Endometriosis, which was confirmed after tests, results from the appearance of small pieces of the inner lining of the uterus outside the womb and causing pelvic pain. Some women may find difficulty getting pregnant as a result.
“So when I did get pregnant, it was amazing and I saw it as a gift,” Keriann said. “I have a different appreciation because there was a time that I thought it could not happen.”
Keriann related going through “the longest 24 hours in my life” beginning with “unbearable pains” in August 2004.
After a sleepless night, an ultrasound showed she was having a normal pregnancy instead of the ectopic pregnancy she had feared might be happening because of the endometriosis.
“I went to my family doctor and he told me that I was pregnant . . . those words seemed strange as I was not even thinking that was a possibility.”
Her seven pounds, eight ounces baby boy was born on April 14 the next year and she gave him a name which means “he who overcomes struggles.”
Motherhood has changed the person she used to be. “As soon as I had Ajani I realised I am responsible for another person and I basically became more assertive. It also helped me with my spirituality. I am a lot more patient and I guess I am a lot more loving because having a child tunes you in to unconditional love.”
Four years later she was blessed with Kymani, whose meaning is “adventurous traveller.”
“God has been so good to me and I love being a mother,” said Keriann. “Having my children helped shape the person I am. Every day is a precious gift with my children and I would give my life for them.”
At Portvale, now the island’s sole active sugar factory, she is involved with sugar quality control, the HACCP (Hazard Analysis Critical Control Point) food safety management system, the factory’s effluent system and the sugar bagging operations.
It is a job that can find her at work as many as 15 hours of the day and sometimes seven days a week during the crop season. This is when she relies heavily on her husband Gregory and the strong family support system, including grandparents on both sides.
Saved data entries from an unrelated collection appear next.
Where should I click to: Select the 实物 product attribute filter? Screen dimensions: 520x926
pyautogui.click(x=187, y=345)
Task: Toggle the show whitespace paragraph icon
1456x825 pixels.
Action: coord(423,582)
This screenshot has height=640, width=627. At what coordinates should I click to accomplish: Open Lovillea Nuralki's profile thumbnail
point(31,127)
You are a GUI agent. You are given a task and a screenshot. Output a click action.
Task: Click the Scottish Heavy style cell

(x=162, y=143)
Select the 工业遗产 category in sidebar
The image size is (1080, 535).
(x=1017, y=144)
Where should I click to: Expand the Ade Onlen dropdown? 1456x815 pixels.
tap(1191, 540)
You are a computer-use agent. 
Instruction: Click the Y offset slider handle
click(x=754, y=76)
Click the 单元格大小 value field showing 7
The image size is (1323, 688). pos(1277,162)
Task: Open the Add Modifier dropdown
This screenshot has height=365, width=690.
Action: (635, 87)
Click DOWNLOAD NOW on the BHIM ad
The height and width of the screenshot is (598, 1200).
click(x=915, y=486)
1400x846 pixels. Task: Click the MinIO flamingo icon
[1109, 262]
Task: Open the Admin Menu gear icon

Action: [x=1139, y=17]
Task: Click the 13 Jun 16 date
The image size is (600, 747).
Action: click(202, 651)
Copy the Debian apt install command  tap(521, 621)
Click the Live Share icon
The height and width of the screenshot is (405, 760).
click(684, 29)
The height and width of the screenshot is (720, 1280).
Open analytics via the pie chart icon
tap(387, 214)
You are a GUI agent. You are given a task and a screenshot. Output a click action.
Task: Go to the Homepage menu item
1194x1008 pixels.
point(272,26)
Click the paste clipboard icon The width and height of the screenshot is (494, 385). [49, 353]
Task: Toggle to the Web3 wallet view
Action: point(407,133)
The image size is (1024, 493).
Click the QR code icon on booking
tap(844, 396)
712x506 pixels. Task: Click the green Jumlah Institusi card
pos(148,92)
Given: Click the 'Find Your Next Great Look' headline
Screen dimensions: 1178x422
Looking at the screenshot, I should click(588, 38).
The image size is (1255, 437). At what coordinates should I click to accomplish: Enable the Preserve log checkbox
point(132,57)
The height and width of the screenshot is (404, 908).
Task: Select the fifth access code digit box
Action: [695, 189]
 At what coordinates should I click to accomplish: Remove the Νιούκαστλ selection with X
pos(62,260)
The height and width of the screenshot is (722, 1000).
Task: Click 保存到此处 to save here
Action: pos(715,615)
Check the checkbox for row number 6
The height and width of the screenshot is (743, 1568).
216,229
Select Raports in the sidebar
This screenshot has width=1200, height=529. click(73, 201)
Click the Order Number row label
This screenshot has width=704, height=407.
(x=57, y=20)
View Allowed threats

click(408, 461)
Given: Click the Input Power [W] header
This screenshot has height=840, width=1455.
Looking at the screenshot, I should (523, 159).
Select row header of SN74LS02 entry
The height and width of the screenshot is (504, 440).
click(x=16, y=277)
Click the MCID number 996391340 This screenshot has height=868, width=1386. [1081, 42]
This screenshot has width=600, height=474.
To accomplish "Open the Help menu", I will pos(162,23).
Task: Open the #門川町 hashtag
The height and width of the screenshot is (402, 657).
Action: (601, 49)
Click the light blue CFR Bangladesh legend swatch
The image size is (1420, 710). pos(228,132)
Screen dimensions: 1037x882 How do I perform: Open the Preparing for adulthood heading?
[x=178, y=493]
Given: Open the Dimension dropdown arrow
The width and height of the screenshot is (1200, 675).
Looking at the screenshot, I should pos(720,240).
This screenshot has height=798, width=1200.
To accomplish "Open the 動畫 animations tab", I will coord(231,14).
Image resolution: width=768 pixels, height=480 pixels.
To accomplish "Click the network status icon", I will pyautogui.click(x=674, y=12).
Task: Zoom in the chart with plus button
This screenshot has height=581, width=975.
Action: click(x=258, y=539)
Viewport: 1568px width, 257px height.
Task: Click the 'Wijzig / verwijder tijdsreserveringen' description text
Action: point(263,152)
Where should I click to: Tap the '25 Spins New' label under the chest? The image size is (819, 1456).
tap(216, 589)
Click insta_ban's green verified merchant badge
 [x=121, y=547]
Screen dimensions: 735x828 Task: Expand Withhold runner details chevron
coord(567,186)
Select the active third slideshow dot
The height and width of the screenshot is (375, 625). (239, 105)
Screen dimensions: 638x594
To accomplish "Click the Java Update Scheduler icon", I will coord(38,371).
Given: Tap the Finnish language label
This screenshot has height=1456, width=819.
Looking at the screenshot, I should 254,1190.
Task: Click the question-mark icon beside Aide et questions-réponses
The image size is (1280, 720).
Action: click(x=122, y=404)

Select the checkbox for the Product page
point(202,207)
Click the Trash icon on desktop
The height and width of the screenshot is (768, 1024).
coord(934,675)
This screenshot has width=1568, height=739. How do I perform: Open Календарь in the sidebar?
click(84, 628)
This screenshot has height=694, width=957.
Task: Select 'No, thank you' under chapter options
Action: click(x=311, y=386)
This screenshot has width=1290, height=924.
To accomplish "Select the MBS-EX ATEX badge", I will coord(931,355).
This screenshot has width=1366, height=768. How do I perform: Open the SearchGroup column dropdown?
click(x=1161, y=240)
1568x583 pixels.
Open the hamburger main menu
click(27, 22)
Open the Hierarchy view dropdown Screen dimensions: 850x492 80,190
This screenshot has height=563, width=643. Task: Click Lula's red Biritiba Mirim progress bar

“I am lucky to have Gregory, a loving husband and friend who has been a huge support to me the 19 years we have been together and especially during our nine years of marriage.”
“He has embraced fatherhood beautifully, dropping off and picking up the boys at school daily as my working hours do not always allow me to do so and it makes my job as a mother easier.”
Keriann began work as a trainee production manager with the Barbados Agricultural Management Company and through extensive on-the-job training, coupled with a university degree, she has made strides in the area of sugar technology.
She had attachments in Australia for three months; Guyana for two months with the Guysuco company as part of an exchange programme, and in Louisiana – all specific to sugar production. The exposure to different cultures has come in useful in rearing her children.
On the one hand, she encourages them in whatever they undertake or show a particular interest. “Once I know what they like, I give them that opportunity. Once I know they are keen on it I give them the exposure because that is the only way they will learn and get to know them.”
On the other, she looks forward to exposing them to that world experience, to help them to be “open-minded and to appreciate different cultures so they can see themselves as citizens of the world”.
While doing this, Keriann still tries to find quality time for her and Gregory to be a couple, doing things they used to do before children came into the picture.
It is tough finding quality couple time together. “We are so taken up with the children,” she said, but on the odd occasion they do find the time “to fit in just Keriann and Gregory”.